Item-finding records
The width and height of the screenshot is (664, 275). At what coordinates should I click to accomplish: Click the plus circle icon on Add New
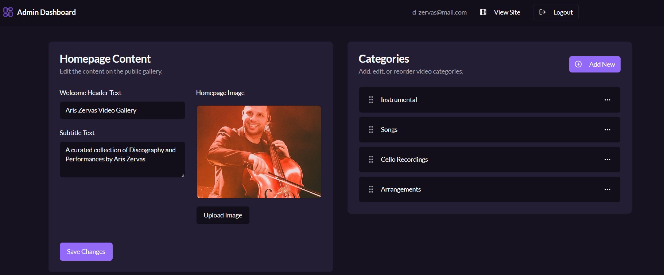coord(578,64)
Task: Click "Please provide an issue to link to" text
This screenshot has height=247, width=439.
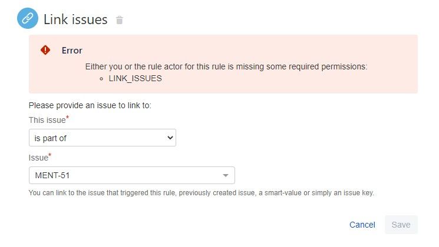Action: 90,106
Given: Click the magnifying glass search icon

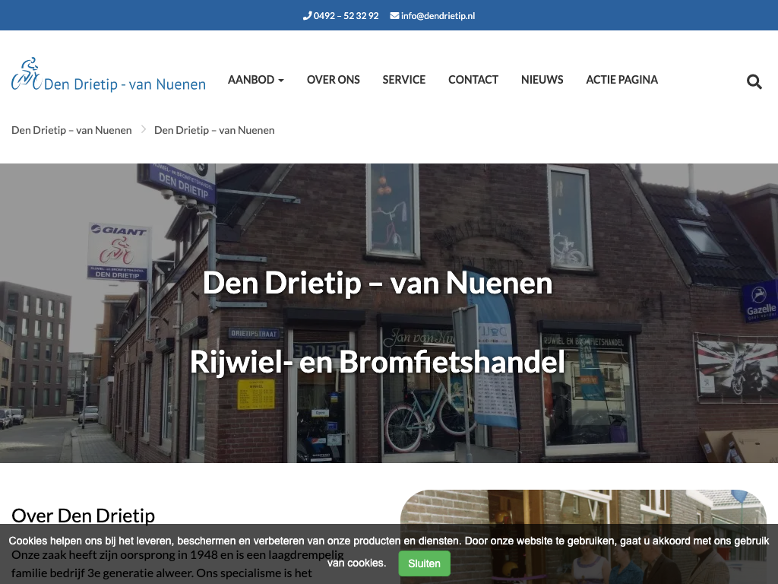Looking at the screenshot, I should [x=754, y=82].
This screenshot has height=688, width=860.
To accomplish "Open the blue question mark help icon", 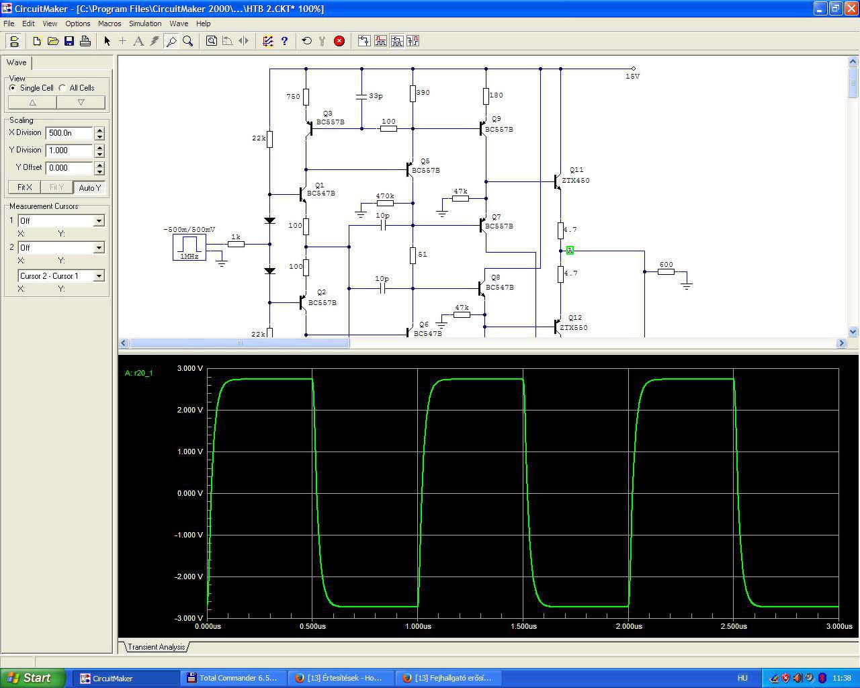I will click(x=284, y=41).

SET PROBLEM
Reproduce the entries from the start through the line containing "Looking at the", replacing "icon" with "symbol" and leaving everything else unchanged. Omit the pictures from your answer.

THE RESULT
The width and height of the screenshot is (664, 275). At what coordinates should I click to accomplish: Click the plus circle symbol on Add New
coord(578,64)
Task: Click "Please provide an issue to link to" text
This screenshot has height=247, width=439.
Action: 90,106
Given: Click the magnifying glass search symbol

Looking at the screenshot, I should [x=754, y=82].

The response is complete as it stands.